因此,问题的关键在于,默认情况下,Postgres 以“自动提交”模式启动,并且它还需要/使用游标才能“翻页”数据(例如:读取前 10K 结果,然后下一个,然后下一个),但是游标只能存在于一个事务中。所以默认是总是将所有行读入 RAM,然后让您的程序在它全部到达后开始处理“第一个结果行,然后是第二个”,出于两个原因,它不在事务中(因此游标不工作),并且还没有设置提取大小。

So how the psqlcommand line tool achieves batched response (its FETCH_COUNTsetting) for queries, is to "wrap" its select queries within a short-term transaction (if a transaction isn't yet open), so that cursors can work. You can do something like that also with JDBC:

因此,psql命令行工具如何实现FETCH_COUNT查询的批处理响应(其设置),是将其选择查询“包装”在短期事务中(如果事务尚未打开),以便游标可以工作。你也可以用 JDBC 做类似的事情:

  static void readLargeQueryInChunksJdbcWay(Connection conn, String originalQuery, int fetchCount, ConsumerWithException<ResultSet, SQLException> consumer) throws SQLException {
    boolean originalAutoCommit = conn.getAutoCommit();
    if (originalAutoCommit) {
      conn.setAutoCommit(false); // start temp transaction
    }
    try (Statement statement = conn.createStatement()) {
      statement.setFetchSize(fetchCount);
      ResultSet rs = statement.executeQuery(originalQuery);
      while (rs.next()) {
        consumer.accept(rs); // or just do you work here
      }
    } finally {
      if (originalAutoCommit) {
        conn.setAutoCommit(true); // reset it, also ends (commits) temp transaction
      }
    }
  }
  @FunctionalInterface
  public interface ConsumerWithException<T, E extends Exception> {
    void accept(T t) throws E;
  }

This gives the benefit of requiring less RAM, and, in my results, seemed to run overall faster, even if you don't need to save the RAM. Weird. It also gives the benefit that your processing of the first row "starts faster" (since it process it a page at a time).

这带来了需要更少 RAM 的好处,并且在我的结果中,即使您不需要保存 RAM,总体运行速度似乎也更快。奇怪的。它还提供了您对第一行的处理“开始更快”的好处(因为它一次处理一页)。

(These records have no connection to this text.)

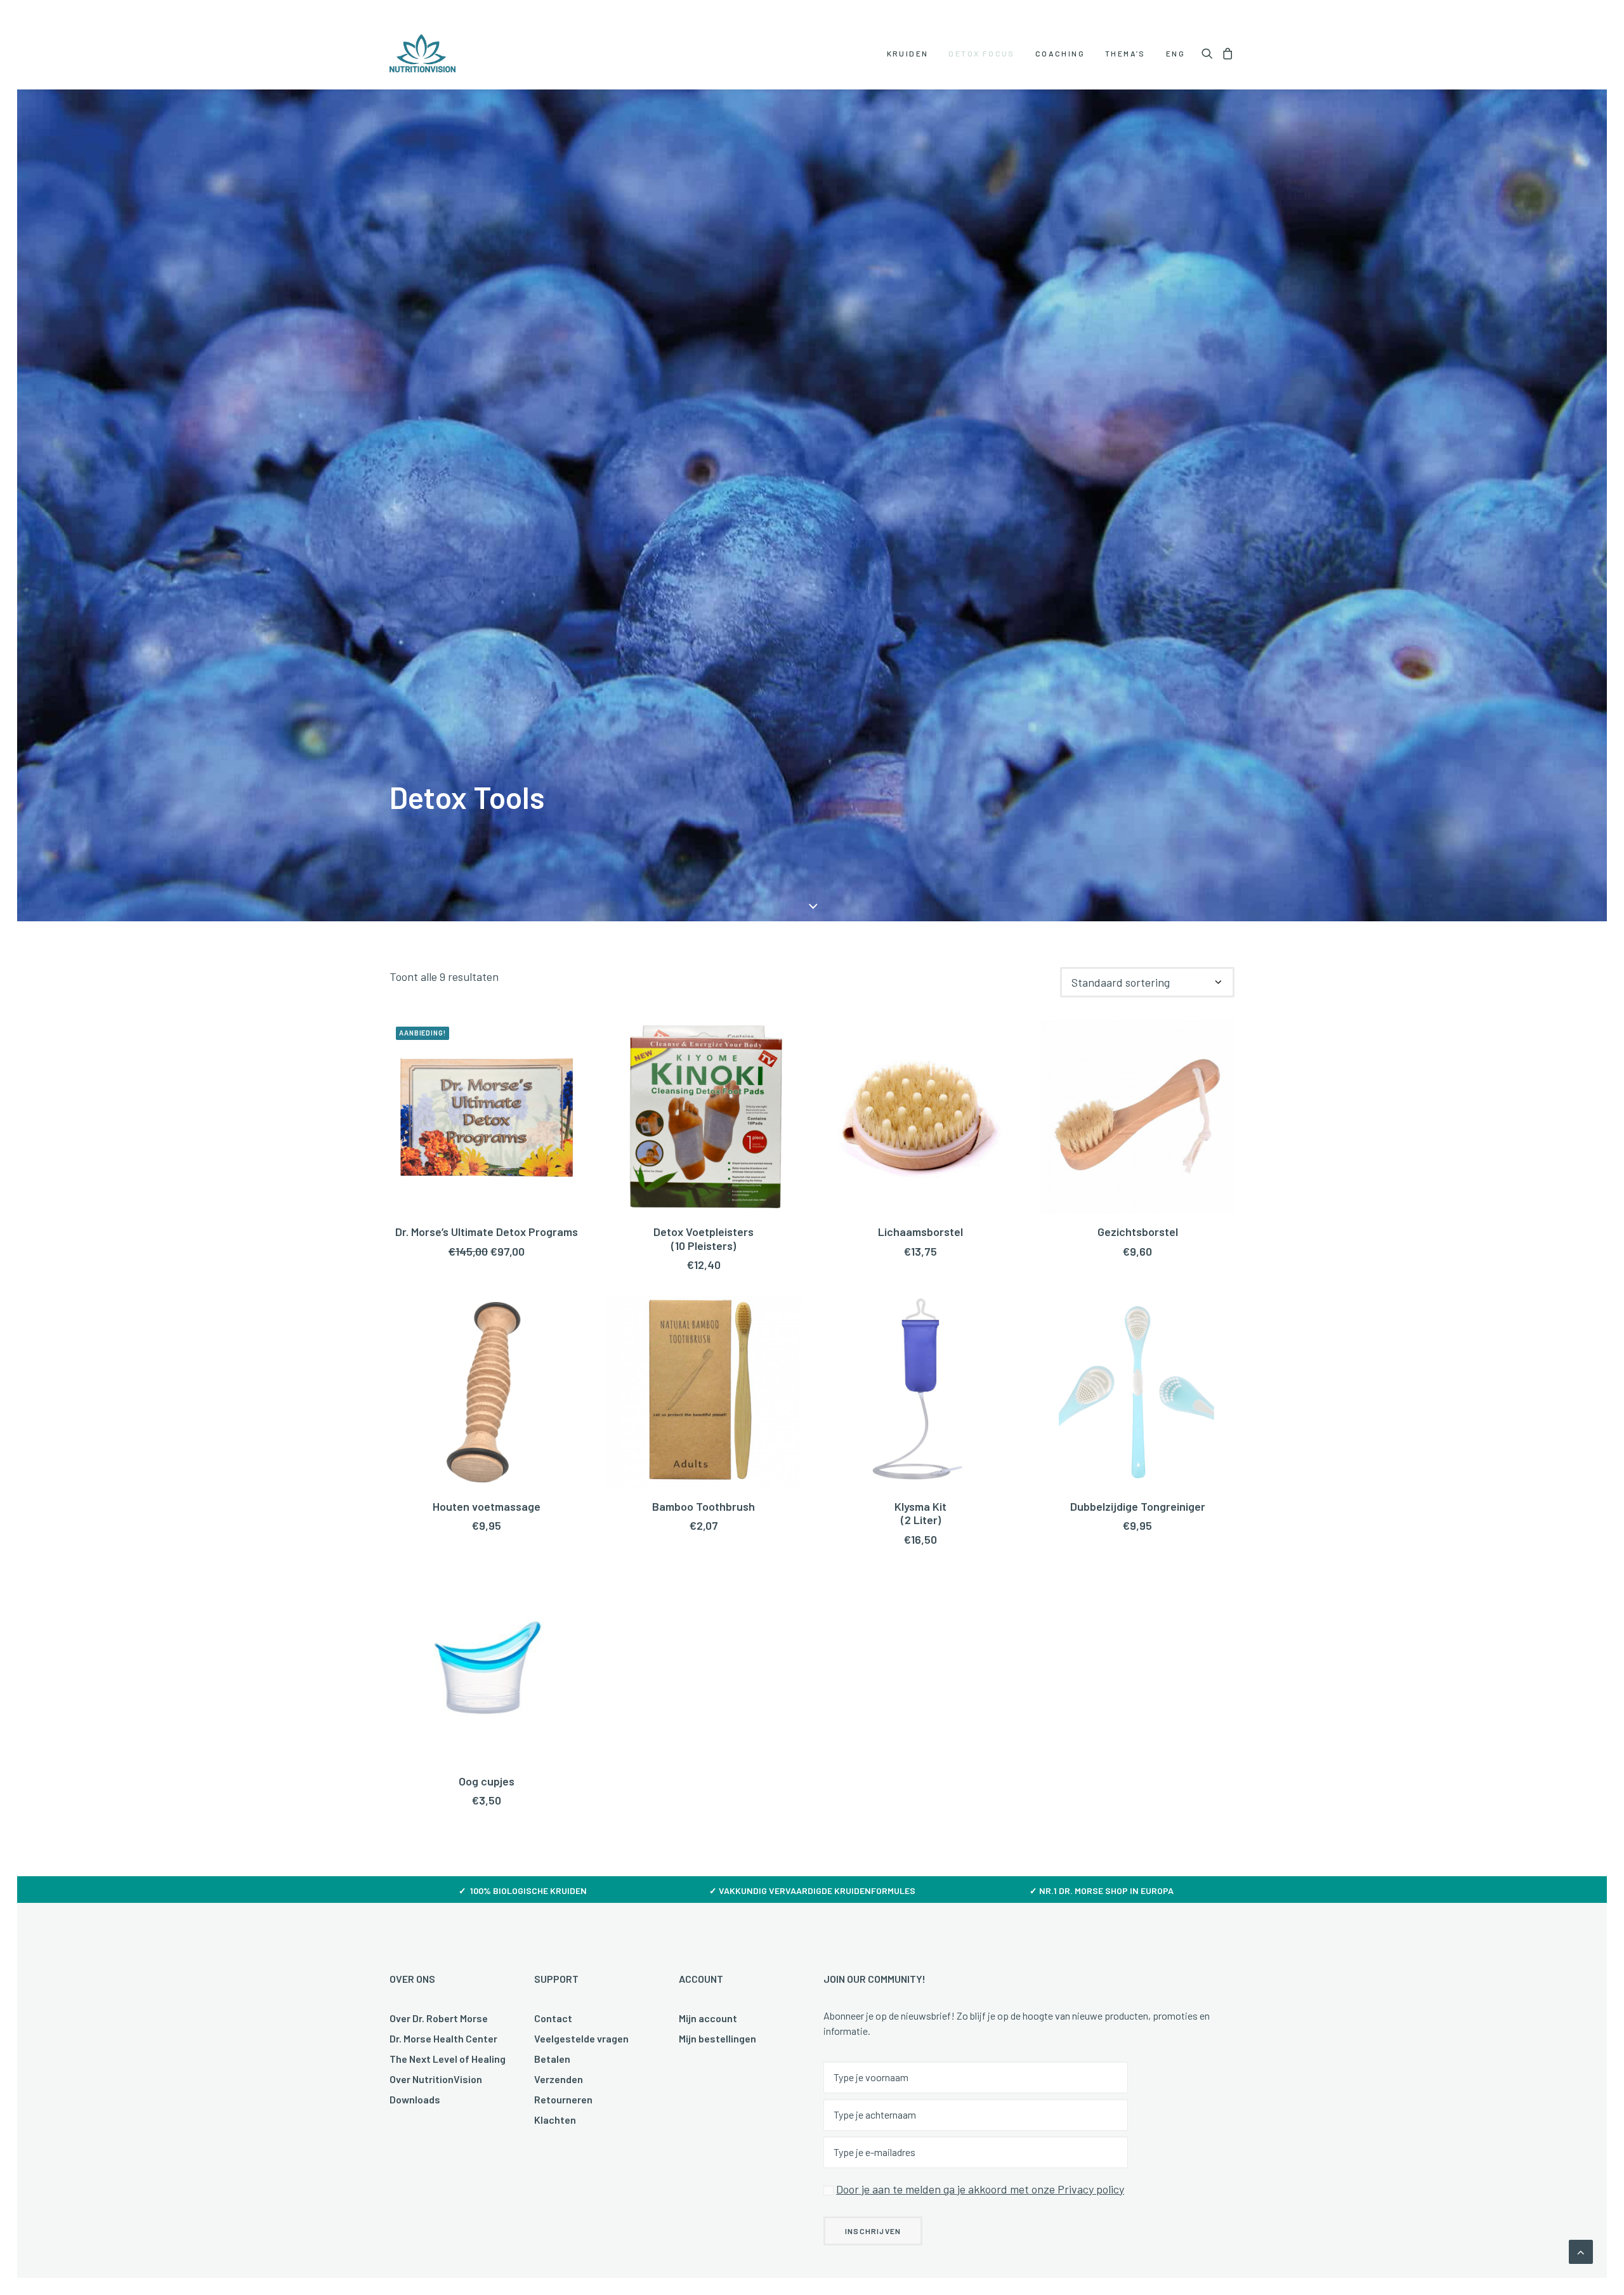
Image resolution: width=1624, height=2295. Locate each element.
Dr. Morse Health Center (443, 2038)
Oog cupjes (486, 1781)
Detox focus (981, 53)
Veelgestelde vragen (581, 2038)
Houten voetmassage (486, 1506)
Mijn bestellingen (717, 2038)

And here's how to do it the "raw postgres cursor" way, along with full demo code, though in my experiments it seemed the JDBC way, above, was slightly faster for whatever reason.

下面是如何使用“原始 postgres 游标”方式以及完整的演示代码进行操作,尽管在我的实验中,无论出于何种原因,上面的 JDBC 方式似乎都稍快一些。

Another option would be to have autoCommitmode off, everywhere, though you still have to always manually specify a fetchSize for each new Statement (or you can set a default fetch size in the URL string).

另一种选择是在autoCommit任何地方都关闭模式,尽管您仍然必须始终为每个新语句手动指定 fetchSize (或者您可以在 URL 字符串中设置默认提取大小)。